Violating child labor laws is romantic!
It’s Valentine’s Day, dear readers, and you know what that means! Time to dress up in our festive knickers with the edible tassles and frolic in the underground glitter pits!
While many people celebrate this day with awkward, workplace greetings, or by forcing their children to bestow amorous cards upon classmates they normally wouldn’t even sit next to for a meal, or by showing their paramour their affection by gifting them confections with so much sugar and saturated fat in them they could kill a cat, still so many of us don’t know the origin of the day.
Valentine’s Day is one of the world’s most ancient holidays. Archaeological evidence has shown texts referring to the celebration of Valentine’s Day from as far back as 1965 AD, but we have reason to believe Valentine’s Day may have been older.

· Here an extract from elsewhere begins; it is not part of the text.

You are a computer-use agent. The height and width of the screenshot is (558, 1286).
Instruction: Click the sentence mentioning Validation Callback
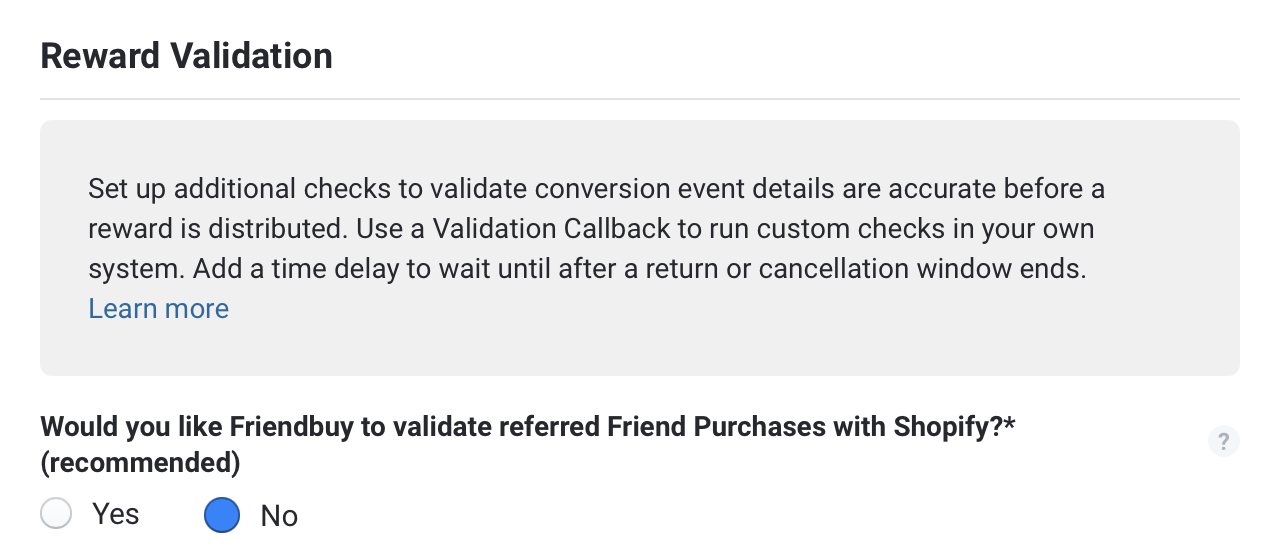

In Great Britain, Paleolithic ruins suggest that there were, in midwinter (around our February) great festivals in which Stone Age dudes would construct impressively huge, heart-shaped boxes, in which nougat-shaped rocks were placed inside wrappers made of shale. These were then buried with females, who would die after eating them, because when you eat a lot of rocks you die.
(I hate the ones with coconut inside.)
In ancient Japan, during the Asuka period (538 to 710), the proto-Japanese Yamato politically gradually became a clearly centralized state, defining and applying a code of governing laws, such as the Taika Reform and Taih? Code. The introduction of Buddhism led to the discontinuing of the practice of large kofun.